I am wondering what people are using to pick a dropout rate.

On an old thread, someone asked and Jeremy replied:

I am instead offering a modest approach that avoids training a full model for each possible dropout rate.

We are relying on the fact that running with precomputed activations is much faster and we can therefore run a lot of epochs with little cost.

I am suggesting to just loop through the possible dropout rates and run e.g. 10 epochs:



for ps in np.arange(0.5,0.91,0.02):

    learn = ConvLearner.pretrained(arch, data, precompute=True,ps=ps)
    _, ep_vals = learn.fit(lr,num_epochs,get_ep_vals=True);
    min_val_loss.append(min(l[1] for l in list(ep_vals.values())))


plt.plot(dropout_rate, min_val_loss)

Code could be improved, for example I wonder how to hide the displayed results as the script is running.

This is an example of what I get on the dog breeds data, with resnext101_64. We are plotting best training loss vs. dropout rate.

Suggested dropout rate would be 0.77.

I suppose this would only work for the connected layers that we are adding to an existing architecture (so we can use precomputed activations).

Some things to try:

  • use SGDR to go a bit deeper with each dropout rate
  • try a different dropout rate for each FC layer (note: by default we have 0.25 and 0.5)

Looking forward to all your suggestions!


Here is a smoother chart (min(val loss) vs dropout rate) with 0.05 intervals in dropout rate.


Really interesting idea.
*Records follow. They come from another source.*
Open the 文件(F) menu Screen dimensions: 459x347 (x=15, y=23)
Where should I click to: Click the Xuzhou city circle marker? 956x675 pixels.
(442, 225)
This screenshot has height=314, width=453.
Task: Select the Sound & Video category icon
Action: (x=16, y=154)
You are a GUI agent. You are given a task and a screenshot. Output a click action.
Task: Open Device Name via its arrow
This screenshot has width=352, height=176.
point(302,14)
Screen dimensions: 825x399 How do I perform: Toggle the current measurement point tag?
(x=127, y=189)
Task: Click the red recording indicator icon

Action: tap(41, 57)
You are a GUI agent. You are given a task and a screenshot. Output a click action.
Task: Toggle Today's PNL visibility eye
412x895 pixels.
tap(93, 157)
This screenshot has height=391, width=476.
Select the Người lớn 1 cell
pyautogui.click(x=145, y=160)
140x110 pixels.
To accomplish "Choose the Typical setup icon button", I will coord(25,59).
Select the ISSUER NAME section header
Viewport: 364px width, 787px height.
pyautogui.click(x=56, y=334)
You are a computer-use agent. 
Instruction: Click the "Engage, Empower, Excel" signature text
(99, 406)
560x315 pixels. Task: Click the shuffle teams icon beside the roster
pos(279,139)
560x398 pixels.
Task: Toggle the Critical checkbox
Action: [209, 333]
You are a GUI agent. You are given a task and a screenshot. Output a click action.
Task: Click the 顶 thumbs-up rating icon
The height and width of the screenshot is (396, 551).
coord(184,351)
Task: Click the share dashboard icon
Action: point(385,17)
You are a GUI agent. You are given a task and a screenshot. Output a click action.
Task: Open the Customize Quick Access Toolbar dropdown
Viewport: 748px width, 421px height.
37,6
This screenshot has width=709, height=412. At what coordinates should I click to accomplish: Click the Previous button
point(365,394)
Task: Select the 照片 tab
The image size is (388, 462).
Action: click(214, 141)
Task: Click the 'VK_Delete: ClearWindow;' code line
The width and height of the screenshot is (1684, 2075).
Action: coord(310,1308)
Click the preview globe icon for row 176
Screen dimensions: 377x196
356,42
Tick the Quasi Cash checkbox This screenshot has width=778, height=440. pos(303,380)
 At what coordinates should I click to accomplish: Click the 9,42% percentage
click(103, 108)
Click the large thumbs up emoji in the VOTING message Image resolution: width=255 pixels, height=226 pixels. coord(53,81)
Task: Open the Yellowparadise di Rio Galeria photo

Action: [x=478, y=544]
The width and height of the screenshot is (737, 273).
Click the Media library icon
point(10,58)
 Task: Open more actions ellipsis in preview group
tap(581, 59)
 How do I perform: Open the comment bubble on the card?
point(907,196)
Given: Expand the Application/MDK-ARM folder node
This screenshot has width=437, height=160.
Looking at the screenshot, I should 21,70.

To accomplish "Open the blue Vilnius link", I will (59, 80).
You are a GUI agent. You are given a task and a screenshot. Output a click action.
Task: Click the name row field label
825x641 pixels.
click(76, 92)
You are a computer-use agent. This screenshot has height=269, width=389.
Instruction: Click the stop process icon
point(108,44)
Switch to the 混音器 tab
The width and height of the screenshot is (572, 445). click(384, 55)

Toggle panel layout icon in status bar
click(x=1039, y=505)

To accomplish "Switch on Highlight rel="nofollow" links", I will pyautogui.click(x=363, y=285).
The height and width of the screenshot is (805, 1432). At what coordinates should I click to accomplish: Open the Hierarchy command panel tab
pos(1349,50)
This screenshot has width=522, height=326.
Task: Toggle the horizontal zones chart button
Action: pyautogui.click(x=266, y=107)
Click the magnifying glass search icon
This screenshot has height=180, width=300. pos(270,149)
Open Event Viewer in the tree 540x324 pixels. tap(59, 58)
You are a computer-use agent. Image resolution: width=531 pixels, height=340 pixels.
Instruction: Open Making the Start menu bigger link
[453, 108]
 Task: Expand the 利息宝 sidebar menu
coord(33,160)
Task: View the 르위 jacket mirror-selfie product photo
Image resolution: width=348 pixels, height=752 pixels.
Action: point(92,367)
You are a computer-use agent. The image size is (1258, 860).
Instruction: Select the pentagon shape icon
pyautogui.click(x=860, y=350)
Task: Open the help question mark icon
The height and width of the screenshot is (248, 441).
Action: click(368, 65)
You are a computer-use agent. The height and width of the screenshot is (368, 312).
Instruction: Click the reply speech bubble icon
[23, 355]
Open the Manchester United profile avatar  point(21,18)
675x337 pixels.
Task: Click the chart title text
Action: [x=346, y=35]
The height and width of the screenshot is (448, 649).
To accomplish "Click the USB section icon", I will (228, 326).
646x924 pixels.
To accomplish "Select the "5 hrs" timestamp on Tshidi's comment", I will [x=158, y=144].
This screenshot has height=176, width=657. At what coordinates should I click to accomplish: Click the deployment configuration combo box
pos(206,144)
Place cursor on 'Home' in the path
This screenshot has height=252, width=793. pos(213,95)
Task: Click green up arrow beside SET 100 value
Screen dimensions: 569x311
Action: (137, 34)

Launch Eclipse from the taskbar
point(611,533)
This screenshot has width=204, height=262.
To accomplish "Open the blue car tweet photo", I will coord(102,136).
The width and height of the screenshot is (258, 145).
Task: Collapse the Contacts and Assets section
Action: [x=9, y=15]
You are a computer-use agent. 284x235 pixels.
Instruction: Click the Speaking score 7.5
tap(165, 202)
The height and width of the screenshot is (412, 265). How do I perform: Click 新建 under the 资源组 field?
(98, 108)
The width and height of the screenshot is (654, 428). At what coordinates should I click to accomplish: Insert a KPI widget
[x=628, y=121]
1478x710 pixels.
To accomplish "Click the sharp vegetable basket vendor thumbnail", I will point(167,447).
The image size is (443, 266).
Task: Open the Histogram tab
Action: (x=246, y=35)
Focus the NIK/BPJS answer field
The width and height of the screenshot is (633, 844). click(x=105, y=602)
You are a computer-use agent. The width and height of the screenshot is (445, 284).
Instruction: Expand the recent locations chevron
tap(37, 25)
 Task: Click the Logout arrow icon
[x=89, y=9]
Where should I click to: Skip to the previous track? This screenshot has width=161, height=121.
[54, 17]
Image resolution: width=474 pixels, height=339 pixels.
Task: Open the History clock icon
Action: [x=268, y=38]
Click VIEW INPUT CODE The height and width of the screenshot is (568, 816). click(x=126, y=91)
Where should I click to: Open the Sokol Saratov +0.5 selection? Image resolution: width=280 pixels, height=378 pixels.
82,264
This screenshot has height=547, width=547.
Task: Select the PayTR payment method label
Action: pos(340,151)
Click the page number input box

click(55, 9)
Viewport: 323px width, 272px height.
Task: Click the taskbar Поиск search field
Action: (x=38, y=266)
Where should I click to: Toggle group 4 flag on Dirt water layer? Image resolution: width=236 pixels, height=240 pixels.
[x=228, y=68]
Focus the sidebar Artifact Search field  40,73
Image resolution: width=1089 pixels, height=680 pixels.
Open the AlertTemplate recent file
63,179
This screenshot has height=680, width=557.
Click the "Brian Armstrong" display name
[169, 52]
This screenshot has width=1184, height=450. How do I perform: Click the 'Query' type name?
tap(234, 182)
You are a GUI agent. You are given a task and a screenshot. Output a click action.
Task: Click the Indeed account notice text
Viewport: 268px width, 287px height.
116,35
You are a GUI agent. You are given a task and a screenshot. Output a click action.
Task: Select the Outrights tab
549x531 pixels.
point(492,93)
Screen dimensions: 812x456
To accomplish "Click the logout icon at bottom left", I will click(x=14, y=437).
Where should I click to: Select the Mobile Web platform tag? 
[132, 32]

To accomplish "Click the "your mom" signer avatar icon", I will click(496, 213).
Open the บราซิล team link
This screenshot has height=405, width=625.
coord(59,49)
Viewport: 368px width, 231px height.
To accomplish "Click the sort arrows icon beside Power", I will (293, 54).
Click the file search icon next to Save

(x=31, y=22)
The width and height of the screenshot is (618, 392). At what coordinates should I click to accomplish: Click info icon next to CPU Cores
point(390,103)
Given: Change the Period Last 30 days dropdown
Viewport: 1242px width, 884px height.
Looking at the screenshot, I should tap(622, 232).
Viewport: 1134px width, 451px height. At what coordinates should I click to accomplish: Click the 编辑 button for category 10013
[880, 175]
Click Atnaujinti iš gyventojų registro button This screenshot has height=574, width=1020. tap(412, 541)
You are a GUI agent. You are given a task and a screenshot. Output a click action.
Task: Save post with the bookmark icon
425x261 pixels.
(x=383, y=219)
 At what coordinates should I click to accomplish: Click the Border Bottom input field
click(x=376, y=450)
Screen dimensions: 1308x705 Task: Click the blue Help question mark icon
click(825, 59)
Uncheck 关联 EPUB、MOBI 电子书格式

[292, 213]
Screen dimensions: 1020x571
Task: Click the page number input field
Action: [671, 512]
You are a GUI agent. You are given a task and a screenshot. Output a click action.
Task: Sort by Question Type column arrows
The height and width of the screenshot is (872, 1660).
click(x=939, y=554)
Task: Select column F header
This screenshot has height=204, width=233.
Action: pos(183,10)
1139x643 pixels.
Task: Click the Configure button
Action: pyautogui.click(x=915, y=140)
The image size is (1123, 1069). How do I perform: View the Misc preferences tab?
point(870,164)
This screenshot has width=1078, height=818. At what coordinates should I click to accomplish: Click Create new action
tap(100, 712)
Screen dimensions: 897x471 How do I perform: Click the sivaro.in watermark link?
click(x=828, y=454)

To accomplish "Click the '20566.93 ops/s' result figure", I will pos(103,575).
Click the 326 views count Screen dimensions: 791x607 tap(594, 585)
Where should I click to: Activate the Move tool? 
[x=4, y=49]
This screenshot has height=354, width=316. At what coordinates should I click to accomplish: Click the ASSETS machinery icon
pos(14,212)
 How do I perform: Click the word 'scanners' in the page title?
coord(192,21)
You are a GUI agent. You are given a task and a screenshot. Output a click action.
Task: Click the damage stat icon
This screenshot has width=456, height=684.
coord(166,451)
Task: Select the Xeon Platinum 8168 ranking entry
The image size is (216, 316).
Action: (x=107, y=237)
I’m going to try this out on my own model. It’s using structured data and only 2 fully connected layers. I’ll report back results when i get it working.

Thanks for the interest. Let me know if you get any results or insights.

I’ve also experimented with changing ps in the midst of training, but didn’t get any positive results.

For the dog breeds with resnext101_64, picking the right dropout rate, rather than just 0.5, seemed to make a significant difference in the final result.

Has anyone tried using a dynamic dropout rate? I’m thinking of a system similar to the learning rate finder. You would start with a dropout-keep of 1 (i.e. no dropout) and gradually go to 0. The loss vs dropout plot should also have a U shape. It could potentially help find the best dropout.

Hey that’s a good idea. Might also want to try going the other way (high drop out to no drop out) and see what works best. There is a risk of initially overfitting if you start with no drop out.

Nice work here! Just to make sure I understand – will the precomputed activations work for any trained model weights? In my limited usage, I’ve found increasing dropout to be helpful only after I’ve started overfitting.

Over-fitting should not be an issue if you keep the number of training steps low. With learning rate finder I increase the learning rate after each gradient step and do less than 10k steps (~ 1 epoch of my dataset).
Going from high dropout to no dropout may be less interpretable because the plot would just go down.

The dog breeds data is a bit special as the upper layers don’t need to be retrained. I’ve found that I could overfit even in the precompute=true phase.